Excerpt from Turks Islands Landfall
A History of the Turks & Caicos Islands by H.E. Sadler
On the north of East Caicos is Flamingo Hill with an elevation of 156 feet, while the dangerous Philips Reef guards the coast. It is advisable to have a local pilot navigate the difficult channels into the pleasant anchorage at Breezy Point, where the employees of the East Caicos Sisal Company lived in 1891 while working in the sisal industry. Stretching for some 20 miles from Drum Point to Flamingo Hill is also the lovely reef harbor of Jacksonville, which may some day prove to be a Mecca for American tourists. The island has extensive savannas on the north side, which are ideal for ranching, while near Lorimers Point is an area with flamingos, wild ducks and pigeons. There are many ponds and lakes on the island, and at White Top Pond grow the Palmetto thatch palms, which are still in great demand for making hats.
Before World War II, hunting parties went to East Caicos to shoot wild cattle. These animals were relics of a herd of over 1,500 developed by the late J.N. Reynolds, owner of the Breezy Point Estate, who used to supply all the meat required at Grand Turk. The meat from the cattle reared at Jacksonville was very lean and had a particular sweet taste, which was said to be occasioned by the salty diet on which the animals fed at East Caicos. Hides were also exported to Haiti. These animals have now been virtually exterminated by the local hunters.

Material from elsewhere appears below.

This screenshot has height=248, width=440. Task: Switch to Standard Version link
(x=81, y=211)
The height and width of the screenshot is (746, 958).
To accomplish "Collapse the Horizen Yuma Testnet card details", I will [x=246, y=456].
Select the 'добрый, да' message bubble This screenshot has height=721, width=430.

Mr. Reynolds was born in Dublin, Ireland, and settled in Turks and Caicos Islands about 1856, where he became the leading salt business magnate of his time. In partnership with an American, he organized a schooner service to the port of New York, until the foreign steamship companies took over this operation. He controlled all of East Caicos and developed the export of guano manure from the port of Jacksonville, which he dredged to accommodate ships with a draft of up to sixteen feet. Here was ultimately a 100-yard long quay, fed by 14 miles of railroad lines along which the trolleys were drawn by mules, after being loaded with sisal in the interior plantations.
After the death of Mr. Reynolds in 1890, the East Caicos Sisal Company for the continued cultivation of sisal leased his property. Ships of the Clyde Steamship Company used to load sisal for New York at Jacksonville. Great expectations were then entertained that Jacksonville would become a leading port in the island and East Caicos Sisal Company even purchased a steam freighter of 1,594 tons called the Navahoe for use in their operations. It is unfortunate that the subsequent collapse of the sisal market led to the closing down of all commercial operations on this lovely island, which was left in ruination.

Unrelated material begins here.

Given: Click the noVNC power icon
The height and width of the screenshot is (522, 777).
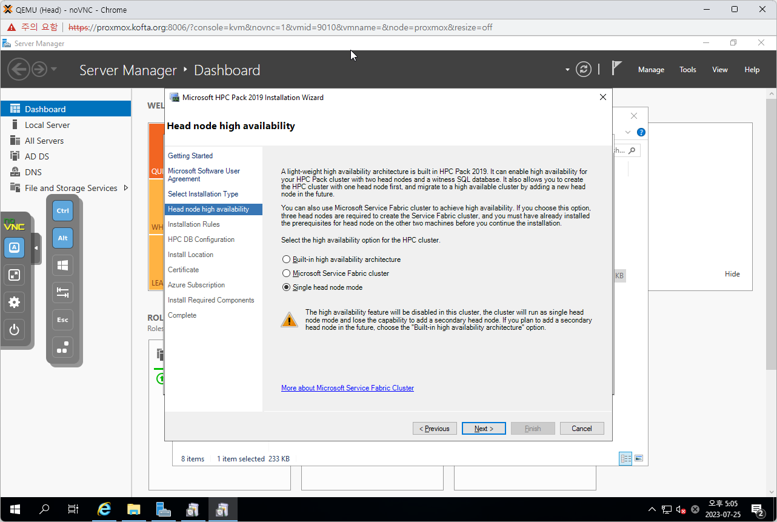Looking at the screenshot, I should tap(15, 330).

In the last century a fast schooner would leave Grand Turk at daybreak and be off Drum Point in East Caicos by early afternoon. Goodes Hill can be seen as soon as Grand Turk sinks below the horizon. On reaching Drum Point the scene changes. As far as the eye can see, there stretches a line of foaming reefs on the right hand and a limitless expanse of white sandy beach studded with thatch palms on the left.
The East Caicos Company leased plantations extending 15 miles from Lorimer’s Creek. Initial operations were under the direction of Mr. Jeremiah D. Murphy, who died shortly thereafter. At the end of the century Mr. F.A.Jones and his two brothers operated the plantations. Mr. F.A.Jones was in charge of the four Todd steam machines, which were imported for the efficient extraction of the fiber.

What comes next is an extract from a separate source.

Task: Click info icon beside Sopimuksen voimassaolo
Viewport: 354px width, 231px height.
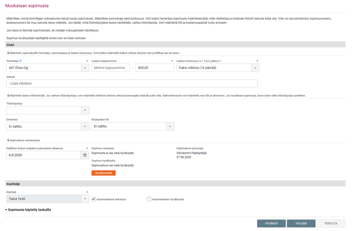Action: pyautogui.click(x=8, y=140)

East Caicos also experienced an unsuccessful attempt at colonization in March 19940, when a party of 19 Americans arrived at the island on the yacht Spindrift from Miami, led by Mr. Lake, an in-law of the Reynolds family. These people had been recruited executive of the Standard Oil Company. Unfortunately, the scheme to build a new settlement was badly planned and these pioneers were soon reduced to privation and even to the eating of wild donkeys. They were repatriated shortly afterwards during the war years, partly at Government expense.
In 1968, there was another attempt to open up East Caicos when the Government to Mr. John Houseman and his associates. This English journalist took up residence on the island and one of the old Reynold’s plantation buildings was refurbished. Mr. Houseman and his family lived like "Robinson Crusoe" and received their supplies by airdrop from the local airline, as there was no road communication. Unfortunately, the development plans failed to materialize and the island was once again abandoned a few months thereafter.164
In 1970, it seemed that modern development was about to overtake East Caicos when a Bermuda partnership, called the Solar Group, obtained an option on 160 acres at Goodes Hill in return for certain infrastructure development. This scheme fell through, but the promoters personally acquired another 1,300 acres of private land known as Breezy Point in the north central section of the island.